Like Burmese cuisine and Burmese music, za’ pwè are based on vivid contrasts. Usually performed in conjunction with a temple festival, or to mark some other important public or private occasion, they consist of a number of distinct parts, differing by movement style, costume, musical genre, and types of language. What binds them together is the troupe of performers who take on any number of different roles in the course of the night, and the urgent aim of keeping audience members from going home or falling asleep.

A typical performance
Burmese performances of all types have long opened with a woman dancing and making offerings to local spirits to assure the performance’s success. Reformist religious ideas now make it necessary to demonstrate greater allegiance to the Buddha than to spirits, so obeisance is currently made to both as a performance opens. Soon after this opening, members of the troupe come out on stage, one by one, to sing Burmese pop songs for an hour or so. The songs date back to the 1960s and are accompanied by a combination of Burmese and Western instruments. The singers wear very luxurious, contemporary Burmese clothes: the men in silk longyis (ankle-length tubes of cloth wrapped like a skirt), and long-sleeved shirts with a cotton jacket; the women also in full-length skirts and long-sleeved blouses. Next comes the “opera:” a morality play based on some historical legend or other story. It includes the star of the troupe dressed as a Burmese prince and other troupe members, including servants, in old-fashioned attire. The play lasts till about midnight, when the “stage show” starts. Now the heart of many performances, the stage show is the Burmese equivalent of a rock concert cum fashion show: electric guitars and synthesizer provide the musical accompaniment—with a pounding beat and at huge volume—while troupe members appear to sing rock songs. This time they are dressed in the latest Western rock star fashion: the guys wear the baggy shorts, running shoes, baseball caps and muscle shirts of hip hop, or at other points Mafioso-style dark suits and shades. In fact, the star of the troupe, who appears last in the series and performs the most songs, changes his clothes constantly, even from one verse of a song to the next. Women appear relatively little in this section of a performance, but when they do they, too, transgress all norms of Burmese attire, appearing in scandalously short skirts and halter-tops, apparel that is still rarely seen on the streets of Rangoon or Mandalay.

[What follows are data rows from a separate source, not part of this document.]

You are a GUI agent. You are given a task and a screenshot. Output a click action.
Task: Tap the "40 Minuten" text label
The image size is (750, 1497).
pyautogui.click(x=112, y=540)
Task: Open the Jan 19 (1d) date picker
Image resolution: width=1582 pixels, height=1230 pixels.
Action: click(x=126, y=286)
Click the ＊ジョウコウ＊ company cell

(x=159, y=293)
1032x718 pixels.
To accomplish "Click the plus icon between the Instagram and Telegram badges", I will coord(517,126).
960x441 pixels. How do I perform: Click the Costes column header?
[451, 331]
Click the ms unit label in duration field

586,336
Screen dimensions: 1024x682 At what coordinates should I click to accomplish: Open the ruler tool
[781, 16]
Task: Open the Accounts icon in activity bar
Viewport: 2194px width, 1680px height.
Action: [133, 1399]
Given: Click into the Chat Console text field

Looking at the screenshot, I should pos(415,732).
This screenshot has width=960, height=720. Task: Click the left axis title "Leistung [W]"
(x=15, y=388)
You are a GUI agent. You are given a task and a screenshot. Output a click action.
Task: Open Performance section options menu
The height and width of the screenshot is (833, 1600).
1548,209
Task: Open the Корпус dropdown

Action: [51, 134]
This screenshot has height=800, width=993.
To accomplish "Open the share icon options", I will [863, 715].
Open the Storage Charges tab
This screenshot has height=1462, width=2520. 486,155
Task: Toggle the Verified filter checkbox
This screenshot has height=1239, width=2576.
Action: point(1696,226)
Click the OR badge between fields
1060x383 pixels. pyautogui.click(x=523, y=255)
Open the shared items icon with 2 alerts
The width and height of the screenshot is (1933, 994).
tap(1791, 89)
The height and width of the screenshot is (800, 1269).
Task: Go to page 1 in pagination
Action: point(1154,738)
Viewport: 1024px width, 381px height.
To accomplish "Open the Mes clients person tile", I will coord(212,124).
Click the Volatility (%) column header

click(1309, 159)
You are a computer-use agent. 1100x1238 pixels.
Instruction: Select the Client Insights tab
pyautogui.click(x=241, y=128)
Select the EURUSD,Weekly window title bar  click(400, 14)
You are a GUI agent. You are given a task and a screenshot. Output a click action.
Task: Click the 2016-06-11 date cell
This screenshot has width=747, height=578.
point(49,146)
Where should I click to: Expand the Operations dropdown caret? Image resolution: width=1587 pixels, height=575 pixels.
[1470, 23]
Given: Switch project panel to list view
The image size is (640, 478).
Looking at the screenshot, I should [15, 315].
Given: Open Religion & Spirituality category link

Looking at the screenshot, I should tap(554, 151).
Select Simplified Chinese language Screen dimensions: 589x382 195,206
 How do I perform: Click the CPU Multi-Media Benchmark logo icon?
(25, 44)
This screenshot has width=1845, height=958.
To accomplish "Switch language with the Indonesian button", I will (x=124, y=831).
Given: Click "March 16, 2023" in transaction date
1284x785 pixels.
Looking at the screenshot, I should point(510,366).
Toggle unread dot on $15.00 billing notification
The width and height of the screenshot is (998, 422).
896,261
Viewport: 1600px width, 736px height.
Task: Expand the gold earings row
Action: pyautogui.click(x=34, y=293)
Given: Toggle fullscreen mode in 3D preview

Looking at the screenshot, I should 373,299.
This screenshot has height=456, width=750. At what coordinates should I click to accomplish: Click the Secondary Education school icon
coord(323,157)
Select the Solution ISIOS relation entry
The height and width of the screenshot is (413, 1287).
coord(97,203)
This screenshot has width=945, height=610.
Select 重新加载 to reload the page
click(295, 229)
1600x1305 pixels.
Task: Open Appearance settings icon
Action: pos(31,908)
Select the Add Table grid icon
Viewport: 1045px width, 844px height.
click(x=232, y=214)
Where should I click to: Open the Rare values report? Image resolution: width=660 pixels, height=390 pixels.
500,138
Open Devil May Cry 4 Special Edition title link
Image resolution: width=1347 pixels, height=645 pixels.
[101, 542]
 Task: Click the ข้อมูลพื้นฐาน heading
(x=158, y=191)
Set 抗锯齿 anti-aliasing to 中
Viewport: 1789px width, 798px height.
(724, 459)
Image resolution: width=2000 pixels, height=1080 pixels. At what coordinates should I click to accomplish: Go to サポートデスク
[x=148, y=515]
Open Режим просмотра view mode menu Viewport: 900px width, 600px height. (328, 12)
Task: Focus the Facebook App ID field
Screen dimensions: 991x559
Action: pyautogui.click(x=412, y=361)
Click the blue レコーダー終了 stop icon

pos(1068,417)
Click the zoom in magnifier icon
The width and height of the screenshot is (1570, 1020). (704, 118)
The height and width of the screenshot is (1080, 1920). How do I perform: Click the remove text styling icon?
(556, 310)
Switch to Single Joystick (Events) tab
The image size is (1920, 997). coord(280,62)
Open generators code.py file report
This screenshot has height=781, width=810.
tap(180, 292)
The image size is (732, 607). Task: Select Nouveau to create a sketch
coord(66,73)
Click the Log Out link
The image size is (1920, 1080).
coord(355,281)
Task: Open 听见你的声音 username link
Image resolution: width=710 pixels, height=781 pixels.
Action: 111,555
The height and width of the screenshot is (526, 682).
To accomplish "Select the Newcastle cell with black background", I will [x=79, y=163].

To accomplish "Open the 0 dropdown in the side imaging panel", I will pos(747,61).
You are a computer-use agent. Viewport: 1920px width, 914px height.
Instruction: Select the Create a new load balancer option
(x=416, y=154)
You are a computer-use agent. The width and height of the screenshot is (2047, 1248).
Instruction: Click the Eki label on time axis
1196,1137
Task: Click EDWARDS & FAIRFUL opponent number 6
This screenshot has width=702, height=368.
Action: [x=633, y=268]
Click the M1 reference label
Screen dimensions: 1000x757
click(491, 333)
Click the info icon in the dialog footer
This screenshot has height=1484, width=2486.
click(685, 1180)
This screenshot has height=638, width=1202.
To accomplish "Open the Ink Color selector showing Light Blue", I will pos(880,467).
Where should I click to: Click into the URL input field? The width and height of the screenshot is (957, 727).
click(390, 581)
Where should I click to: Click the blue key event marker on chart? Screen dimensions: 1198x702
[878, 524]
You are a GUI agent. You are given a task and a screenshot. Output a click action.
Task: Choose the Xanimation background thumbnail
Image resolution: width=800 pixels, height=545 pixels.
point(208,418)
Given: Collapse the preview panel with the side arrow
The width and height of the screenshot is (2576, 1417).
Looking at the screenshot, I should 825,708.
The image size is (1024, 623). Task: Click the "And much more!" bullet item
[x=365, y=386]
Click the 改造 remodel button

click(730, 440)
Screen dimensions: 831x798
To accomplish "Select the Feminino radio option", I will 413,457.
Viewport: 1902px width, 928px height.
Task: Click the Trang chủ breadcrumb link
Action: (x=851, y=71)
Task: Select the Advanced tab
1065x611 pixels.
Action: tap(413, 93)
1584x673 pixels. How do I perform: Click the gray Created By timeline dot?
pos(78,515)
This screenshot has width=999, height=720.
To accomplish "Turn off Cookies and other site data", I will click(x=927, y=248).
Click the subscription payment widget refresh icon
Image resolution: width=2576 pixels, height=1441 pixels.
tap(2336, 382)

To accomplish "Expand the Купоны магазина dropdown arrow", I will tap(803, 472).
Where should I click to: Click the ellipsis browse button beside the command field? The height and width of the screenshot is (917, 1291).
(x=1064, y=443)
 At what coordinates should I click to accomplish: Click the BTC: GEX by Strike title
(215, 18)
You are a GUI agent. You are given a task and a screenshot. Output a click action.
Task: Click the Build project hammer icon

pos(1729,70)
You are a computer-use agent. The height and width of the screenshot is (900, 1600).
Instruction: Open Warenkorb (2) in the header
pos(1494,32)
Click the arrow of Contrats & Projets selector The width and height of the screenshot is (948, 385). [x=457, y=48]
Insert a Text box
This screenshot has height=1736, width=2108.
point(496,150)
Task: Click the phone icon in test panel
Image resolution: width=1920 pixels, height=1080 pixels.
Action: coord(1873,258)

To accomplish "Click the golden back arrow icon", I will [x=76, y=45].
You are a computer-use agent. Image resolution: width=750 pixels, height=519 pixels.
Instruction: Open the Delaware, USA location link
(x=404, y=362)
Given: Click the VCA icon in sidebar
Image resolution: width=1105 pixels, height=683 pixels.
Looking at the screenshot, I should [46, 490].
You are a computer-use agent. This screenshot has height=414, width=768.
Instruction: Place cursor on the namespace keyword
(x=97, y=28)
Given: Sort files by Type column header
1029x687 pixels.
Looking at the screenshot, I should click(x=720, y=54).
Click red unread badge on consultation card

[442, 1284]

The stage show goes on until about two in the morning, at which point a modern-day play is performed. This is invariably melodramatic, filled with heart-rending scenes, although the comedians in the troupe will also do some cutting up along the way. Once it ends, the “duet” starts. Classically, this scene would portray a prince and his beloved engaging in song and dance routines as they console each other in some remote forest which they must travel through. Today, in most troupes, the duet puts a number of male dancers on stage, each of them performing brief dance turns but interspersing these by singing pop love songs, while a group of women troupe members sit in a semi-circle behind them.

Youth culture triumphant
A classical performance would continue with the “last section” of a performance. This would relate the sort of story now performed in the “opera” earlier in the night, often on a Buddhist or historical theme, but in an abstruse, poetic language, with slow, often mournful songs, and highly stylized gestures. Few troupes in Burma today maintain this practice. In light of how long the stage show and melodrama last, little time remains in which to perform this older-style segment—and young people have no interest in it in any case.

It is ironic that the Southeast Asian society that has in many ways most adamantly resisted modernization has gone particularly far in abandoning its popular performances to the tastes of young spectators. Older people express regrets for the old-fashioned performances of their younger days, but few Burmese under the age of thirty know what it is they’re talking about.